Again Sinead touched her arm. “Do you wonder, ever, what makes a person capable of taking a life when there’s no threat to his own or another? What makes them end life, and so often, so very often, with real cruelty, even with pleasure.”

“Every day. Sometimes finding out why matters. Sometimes it doesn’t mean a thing.”

“Oh no, I’m thinking it matters always.” Voice and gaze steady, Sinead angled to look at Eve. “And matters to you. How could you face this day after day, year after year unless it mattered? I was so proud today, and thought I could never be prouder of the pair of you. But I am now. Seeing this, I am prouder yet.”

She took a long breath. “You’d have found him, Patrick Roarke, for taking the life of our Siobhan. You’d have found him, and seen him pay for it.”

“I’d have tried.”

“No one ever did, you see, and that was hard and bitter. We needed someone to try.”

On another long, slow breath, she pushed back her gilded red hair. “I can tell you from one who never found that justice, it’s needed. When someone did for him, left him dead in an alley, I was
glad of it. But it didn’t close that awful hole inside. Time did some of it, much time, and family. And then Roarke came to my door, and that gave me what I needed after all those years. I thank God for that, and him. But I’m telling you, and hope you already know, what you do, beyond the law of it, is needed.”

“Sinead.” Roarke stepped up, pressed a handkerchief in her hand.

“Ah well.” Sighing now, she dabbed at tears. “The world can be so dark. It’s foolish to deny it, and the Irish know the dark better than some in any case. It reminds us to hold on to the light, every minute we can, and to prize it. You’re a light to me.” She kissed Roarke’s cheeks. “Don’t ever forget it.”

He murmured to her in Irish, made her smile, turn to Eve. “He said I showed him light when he’d expected the dark, but the fact is, we did that for each other. And I’m keeping you from where you’re both needed. Don’t worry about the family. We’ll be fine, even grand, as Summerset’s promised enough food for the army we are. We’ll send up some for you, all right with that?”

“There’s nothing more, really, to do tonight,” Roarke told her, glanced at Eve.

“No, there’s not.

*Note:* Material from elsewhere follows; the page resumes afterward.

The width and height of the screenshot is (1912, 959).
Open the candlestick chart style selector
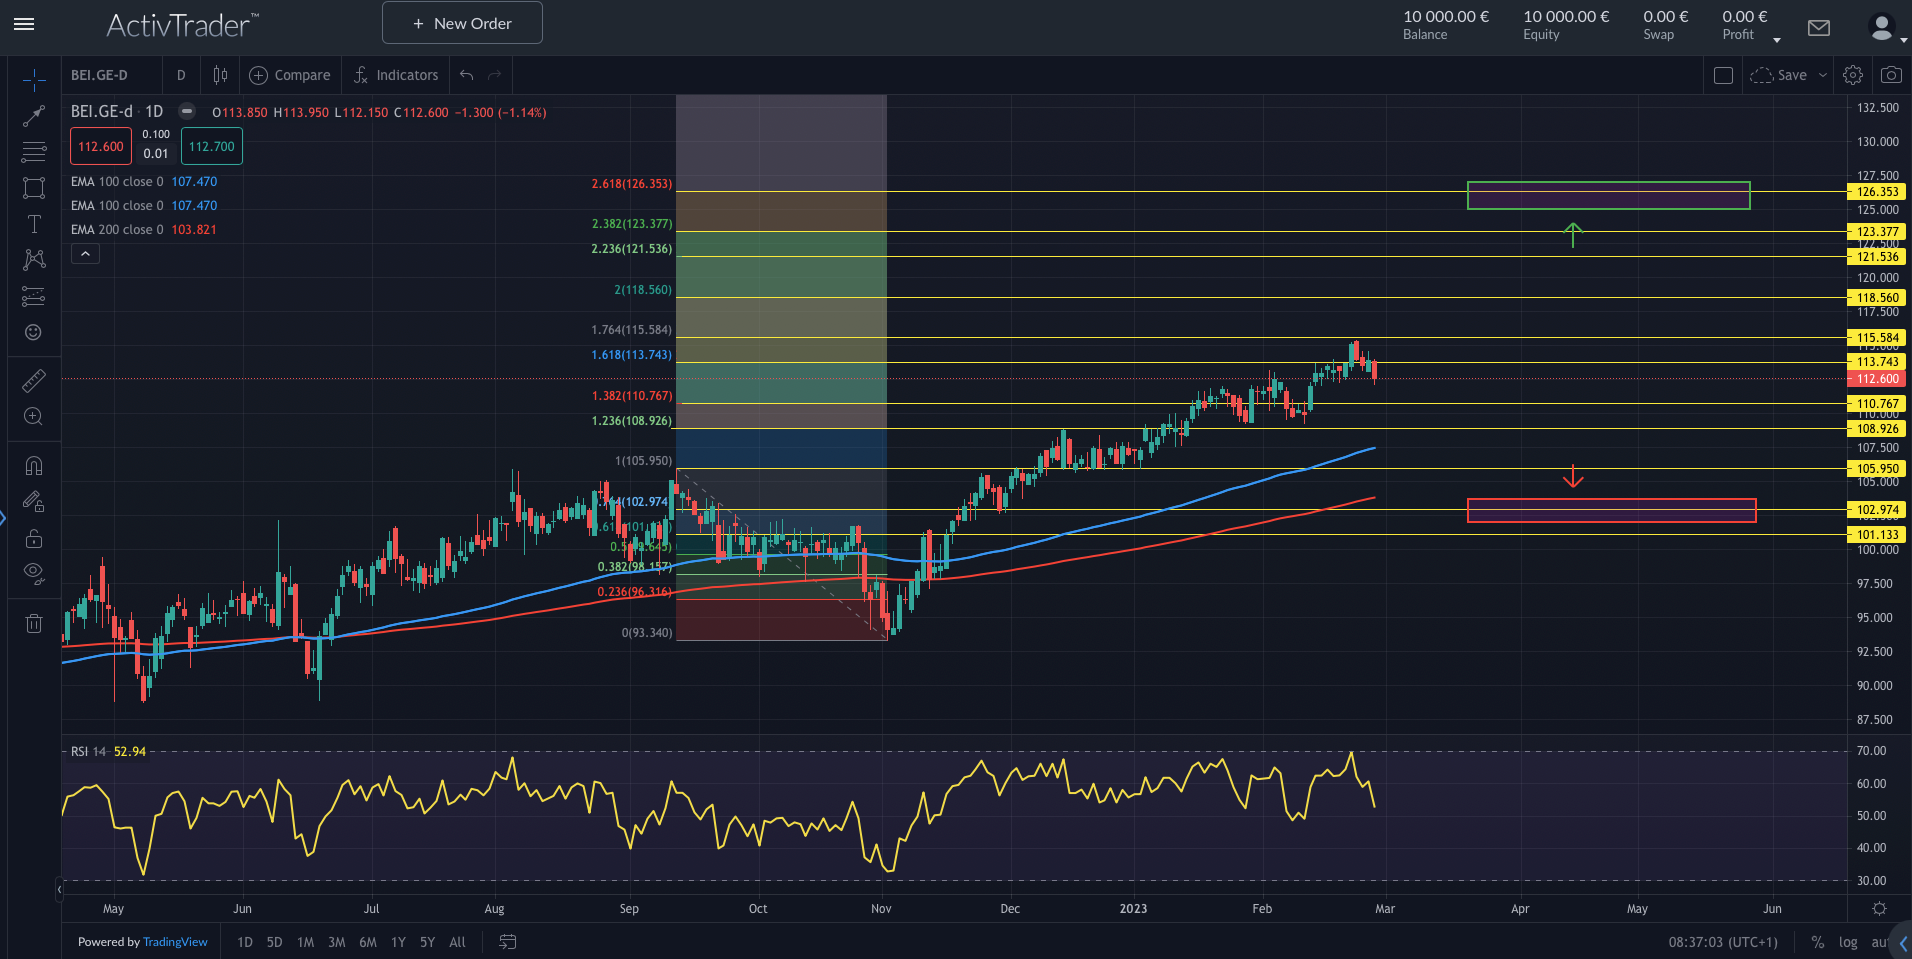pyautogui.click(x=220, y=75)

Wherever he is, whatever he’s doing, we’re not going to find him and stop him tonight.”

“Then you will tomorrow, unless you’re after telling me the entire New York City Police and Security Department is wrong about the pair of you.”

“Let’s hope not.”

“Then come down for a bit. I find when I’ve a problem I can’t fix or solve, doing something entirely else can help me find the way through. God knows, the family is something entirely else.”

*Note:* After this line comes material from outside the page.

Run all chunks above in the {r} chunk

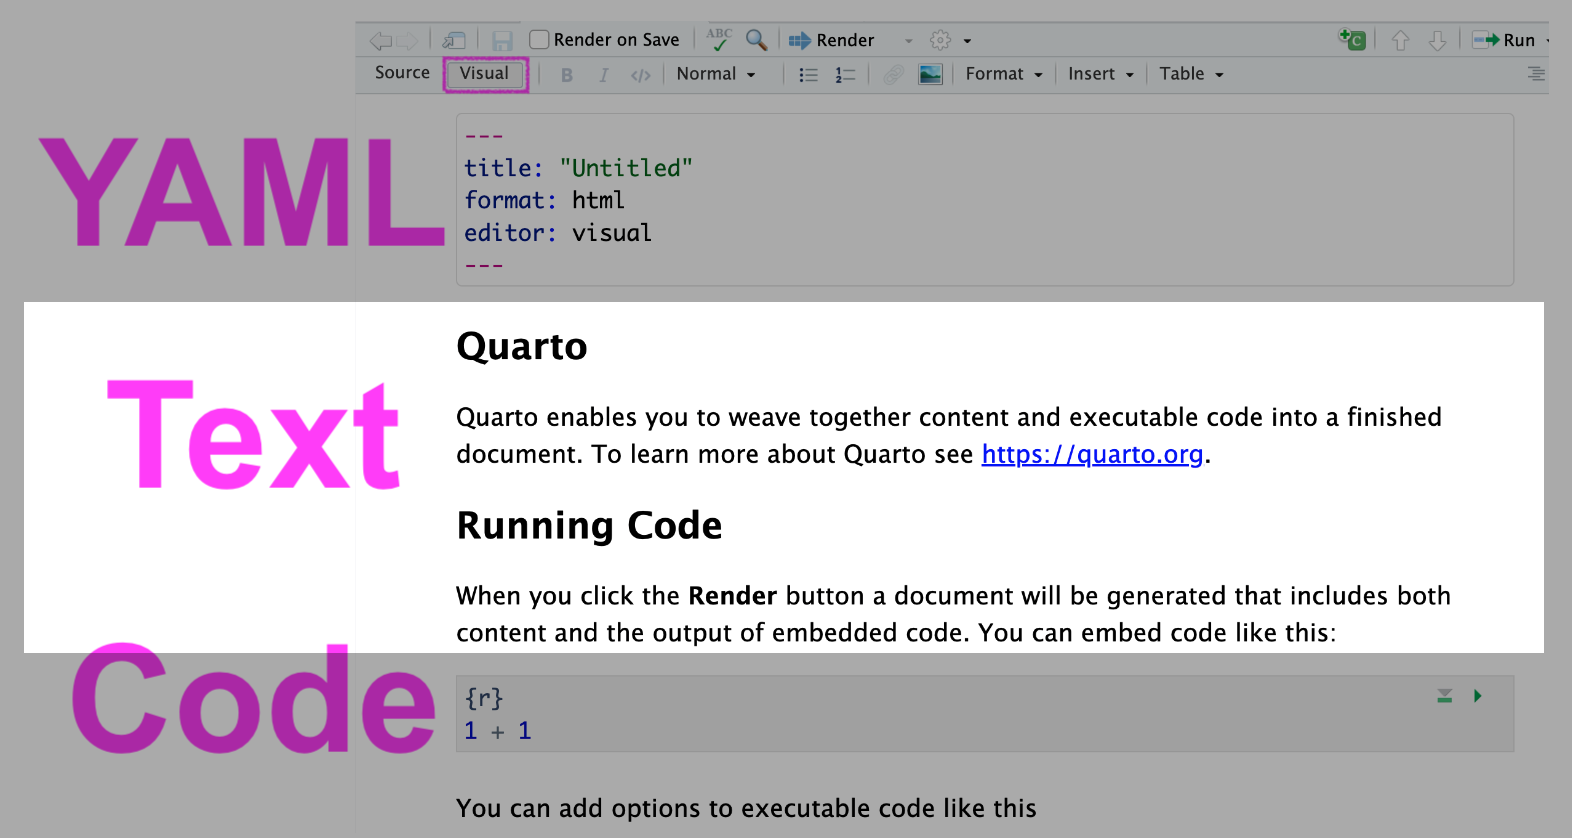coord(1444,696)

She took them both by the hand.

“And we’ve gifts from Ireland we’re all but dying to give you.”

“All right.” Nothing more to do now, Eve reminded herself, though it stuck in her throat, burned in her gut.

And still, she closed the door to the office and the murder board as she went out.

J
oe didn’t come around as soon as Reinhold had anticipated. He’d given his old pal a good hard hit—maybe harder than he should have, considering—but all that power and fury just came boiling out.

Besides, he’d wanted Joe with X’s in his eyes while the droid dumped him in the sleep chair.

He’d already had the droid cover the chair with plastic from one of the big rolls. It was a damn fine chair, mag leather—the real deal—and in a rich man’s chocolate color.

He didn’t want to mess it up.

He figured the sleep chair was just another inspiration. He could work on Joe as he sat, reclined, or laid full out. The multipositions offered so many choices.